REQUIREMENT. Please turn the lines below into a numbered list, leaving out any blank lines.

++++++++++

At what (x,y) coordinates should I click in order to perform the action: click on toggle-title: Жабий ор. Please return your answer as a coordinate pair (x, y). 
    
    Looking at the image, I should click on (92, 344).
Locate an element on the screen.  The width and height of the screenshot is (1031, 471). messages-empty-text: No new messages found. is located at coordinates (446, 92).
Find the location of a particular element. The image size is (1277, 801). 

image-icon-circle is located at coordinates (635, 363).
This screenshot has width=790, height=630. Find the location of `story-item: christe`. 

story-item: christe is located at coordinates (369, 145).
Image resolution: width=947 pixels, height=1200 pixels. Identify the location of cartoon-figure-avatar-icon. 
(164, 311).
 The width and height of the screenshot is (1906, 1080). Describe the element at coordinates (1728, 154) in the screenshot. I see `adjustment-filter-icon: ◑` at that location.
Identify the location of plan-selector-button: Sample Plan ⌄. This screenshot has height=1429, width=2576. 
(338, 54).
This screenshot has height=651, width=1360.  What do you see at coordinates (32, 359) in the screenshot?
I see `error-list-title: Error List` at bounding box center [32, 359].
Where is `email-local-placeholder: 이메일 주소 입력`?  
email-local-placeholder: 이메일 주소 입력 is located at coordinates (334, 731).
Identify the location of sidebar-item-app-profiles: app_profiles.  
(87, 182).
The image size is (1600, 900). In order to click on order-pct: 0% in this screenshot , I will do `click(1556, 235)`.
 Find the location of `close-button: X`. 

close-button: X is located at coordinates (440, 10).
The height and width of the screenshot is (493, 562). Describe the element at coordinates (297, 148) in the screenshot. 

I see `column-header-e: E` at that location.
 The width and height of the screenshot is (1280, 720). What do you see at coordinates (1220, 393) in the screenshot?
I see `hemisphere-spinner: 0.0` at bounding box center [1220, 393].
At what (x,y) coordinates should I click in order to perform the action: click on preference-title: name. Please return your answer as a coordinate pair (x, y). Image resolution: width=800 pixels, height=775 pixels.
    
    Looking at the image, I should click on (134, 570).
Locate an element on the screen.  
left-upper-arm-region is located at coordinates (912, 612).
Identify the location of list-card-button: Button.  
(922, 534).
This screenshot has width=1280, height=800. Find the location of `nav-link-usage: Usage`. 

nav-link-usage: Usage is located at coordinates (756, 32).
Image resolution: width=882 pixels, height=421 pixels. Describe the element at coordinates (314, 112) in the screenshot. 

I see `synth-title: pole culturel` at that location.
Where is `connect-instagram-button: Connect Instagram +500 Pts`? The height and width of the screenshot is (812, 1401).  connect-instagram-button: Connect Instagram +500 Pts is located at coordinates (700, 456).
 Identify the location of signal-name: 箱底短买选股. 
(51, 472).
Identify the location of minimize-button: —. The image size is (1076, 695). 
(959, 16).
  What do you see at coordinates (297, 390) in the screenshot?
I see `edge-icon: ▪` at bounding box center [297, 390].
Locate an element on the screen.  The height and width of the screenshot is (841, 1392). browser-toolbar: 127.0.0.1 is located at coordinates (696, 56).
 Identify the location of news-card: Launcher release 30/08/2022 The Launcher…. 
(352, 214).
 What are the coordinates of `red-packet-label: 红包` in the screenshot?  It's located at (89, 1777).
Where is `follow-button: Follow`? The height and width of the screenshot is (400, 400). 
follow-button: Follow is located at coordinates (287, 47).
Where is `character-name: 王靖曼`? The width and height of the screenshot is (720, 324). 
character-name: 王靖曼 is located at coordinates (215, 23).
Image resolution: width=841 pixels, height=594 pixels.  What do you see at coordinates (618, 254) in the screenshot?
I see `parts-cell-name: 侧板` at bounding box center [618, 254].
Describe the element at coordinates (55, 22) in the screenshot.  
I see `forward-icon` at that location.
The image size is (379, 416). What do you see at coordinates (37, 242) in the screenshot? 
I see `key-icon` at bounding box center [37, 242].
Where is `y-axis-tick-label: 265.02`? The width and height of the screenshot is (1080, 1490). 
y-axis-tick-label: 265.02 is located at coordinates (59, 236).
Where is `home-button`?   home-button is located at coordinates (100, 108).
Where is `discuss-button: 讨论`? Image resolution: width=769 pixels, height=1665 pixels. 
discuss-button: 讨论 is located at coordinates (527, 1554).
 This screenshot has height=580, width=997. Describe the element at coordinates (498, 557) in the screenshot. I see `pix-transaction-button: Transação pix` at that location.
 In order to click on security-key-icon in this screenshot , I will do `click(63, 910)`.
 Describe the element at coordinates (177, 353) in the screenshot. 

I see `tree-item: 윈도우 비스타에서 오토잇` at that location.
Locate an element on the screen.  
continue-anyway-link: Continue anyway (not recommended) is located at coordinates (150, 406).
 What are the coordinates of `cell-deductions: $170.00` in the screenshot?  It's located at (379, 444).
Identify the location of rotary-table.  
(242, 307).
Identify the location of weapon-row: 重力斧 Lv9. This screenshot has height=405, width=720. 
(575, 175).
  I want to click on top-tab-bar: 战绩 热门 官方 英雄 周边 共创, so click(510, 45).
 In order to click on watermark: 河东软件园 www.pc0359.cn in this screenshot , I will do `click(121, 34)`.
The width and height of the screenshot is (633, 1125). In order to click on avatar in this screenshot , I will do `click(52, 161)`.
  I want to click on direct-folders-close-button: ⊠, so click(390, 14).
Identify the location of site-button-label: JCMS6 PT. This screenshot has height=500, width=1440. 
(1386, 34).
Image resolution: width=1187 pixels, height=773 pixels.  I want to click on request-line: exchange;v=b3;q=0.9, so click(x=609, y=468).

++++++++++

THE COMPLETED TASK.
1. At what (x,y) coordinates should I click in order to perform the action: click on toggle-title: Жабий ор. Please return your answer as a coordinate pair (x, y). 
2.     Looking at the image, I should click on (92, 344).
3. Locate an element on the screen.  The width and height of the screenshot is (1031, 471). messages-empty-text: No new messages found. is located at coordinates (446, 92).
4. Find the location of a particular element. The image size is (1277, 801). 
5. image-icon-circle is located at coordinates (635, 363).
6. This screenshot has width=790, height=630. Find the location of `story-item: christe`. 
7. story-item: christe is located at coordinates (369, 145).
8. Image resolution: width=947 pixels, height=1200 pixels. Identify the location of cartoon-figure-avatar-icon. 
9. (164, 311).
10.  The width and height of the screenshot is (1906, 1080). Describe the element at coordinates (1728, 154) in the screenshot. I see `adjustment-filter-icon: ◑` at that location.
11. Identify the location of plan-selector-button: Sample Plan ⌄. This screenshot has height=1429, width=2576. 
12. (338, 54).
13. This screenshot has height=651, width=1360.  What do you see at coordinates (32, 359) in the screenshot?
14. I see `error-list-title: Error List` at bounding box center [32, 359].
15. Where is `email-local-placeholder: 이메일 주소 입력`?  
16. email-local-placeholder: 이메일 주소 입력 is located at coordinates (334, 731).
17. Identify the location of sidebar-item-app-profiles: app_profiles.  
18. (87, 182).
19. The image size is (1600, 900). In order to click on order-pct: 0% in this screenshot , I will do `click(1556, 235)`.
20.  Find the location of `close-button: X`. 
21. close-button: X is located at coordinates (440, 10).
22. The height and width of the screenshot is (493, 562). Describe the element at coordinates (297, 148) in the screenshot. 
23. I see `column-header-e: E` at that location.
24.  The width and height of the screenshot is (1280, 720). What do you see at coordinates (1220, 393) in the screenshot?
25. I see `hemisphere-spinner: 0.0` at bounding box center [1220, 393].
26. At what (x,y) coordinates should I click in order to perform the action: click on preference-title: name. Please return your answer as a coordinate pair (x, y). Image resolution: width=800 pixels, height=775 pixels.
27.     Looking at the image, I should click on (134, 570).
28. Locate an element on the screen.  
29. left-upper-arm-region is located at coordinates (912, 612).
30. Identify the location of list-card-button: Button.  
31. (922, 534).
32. This screenshot has width=1280, height=800. Find the location of `nav-link-usage: Usage`. 
33. nav-link-usage: Usage is located at coordinates (756, 32).
34. Image resolution: width=882 pixels, height=421 pixels. Describe the element at coordinates (314, 112) in the screenshot. 
35. I see `synth-title: pole culturel` at that location.
36. Where is `connect-instagram-button: Connect Instagram +500 Pts`? The height and width of the screenshot is (812, 1401).  connect-instagram-button: Connect Instagram +500 Pts is located at coordinates (700, 456).
37.  Identify the location of signal-name: 箱底短买选股. 
38. (51, 472).
39. Identify the location of minimize-button: —. The image size is (1076, 695). 
40. (959, 16).
41.   What do you see at coordinates (297, 390) in the screenshot?
42. I see `edge-icon: ▪` at bounding box center [297, 390].
43. Locate an element on the screen.  The height and width of the screenshot is (841, 1392). browser-toolbar: 127.0.0.1 is located at coordinates (696, 56).
44.  Identify the location of news-card: Launcher release 30/08/2022 The Launcher…. 
45. (352, 214).
46.  What are the coordinates of `red-packet-label: 红包` in the screenshot?  It's located at (89, 1777).
47. Where is `follow-button: Follow`? The height and width of the screenshot is (400, 400). 
48. follow-button: Follow is located at coordinates (287, 47).
49. Where is `character-name: 王靖曼`? The width and height of the screenshot is (720, 324). 
50. character-name: 王靖曼 is located at coordinates (215, 23).
51. Image resolution: width=841 pixels, height=594 pixels.  What do you see at coordinates (618, 254) in the screenshot?
52. I see `parts-cell-name: 侧板` at bounding box center [618, 254].
53. Describe the element at coordinates (55, 22) in the screenshot.  
54. I see `forward-icon` at that location.
55. The image size is (379, 416). What do you see at coordinates (37, 242) in the screenshot? 
56. I see `key-icon` at bounding box center [37, 242].
57. Where is `y-axis-tick-label: 265.02`? The width and height of the screenshot is (1080, 1490). 
58. y-axis-tick-label: 265.02 is located at coordinates (59, 236).
59. Where is `home-button`?   home-button is located at coordinates (100, 108).
60. Where is `discuss-button: 讨论`? Image resolution: width=769 pixels, height=1665 pixels. 
61. discuss-button: 讨论 is located at coordinates (527, 1554).
62.  This screenshot has height=580, width=997. Describe the element at coordinates (498, 557) in the screenshot. I see `pix-transaction-button: Transação pix` at that location.
63.  In order to click on security-key-icon in this screenshot , I will do `click(63, 910)`.
64.  Describe the element at coordinates (177, 353) in the screenshot. 
65. I see `tree-item: 윈도우 비스타에서 오토잇` at that location.
66. Locate an element on the screen.  
67. continue-anyway-link: Continue anyway (not recommended) is located at coordinates (150, 406).
68.  What are the coordinates of `cell-deductions: $170.00` in the screenshot?  It's located at (379, 444).
69. Identify the location of rotary-table.  
70. (242, 307).
71. Identify the location of weapon-row: 重力斧 Lv9. This screenshot has height=405, width=720. 
72. (575, 175).
73.   I want to click on top-tab-bar: 战绩 热门 官方 英雄 周边 共创, so click(510, 45).
74.  In order to click on watermark: 河东软件园 www.pc0359.cn in this screenshot , I will do `click(121, 34)`.
75. The width and height of the screenshot is (633, 1125). In order to click on avatar in this screenshot , I will do `click(52, 161)`.
76.   I want to click on direct-folders-close-button: ⊠, so click(390, 14).
77. Identify the location of site-button-label: JCMS6 PT. This screenshot has height=500, width=1440. 
78. (1386, 34).
79. Image resolution: width=1187 pixels, height=773 pixels.  I want to click on request-line: exchange;v=b3;q=0.9, so click(x=609, y=468).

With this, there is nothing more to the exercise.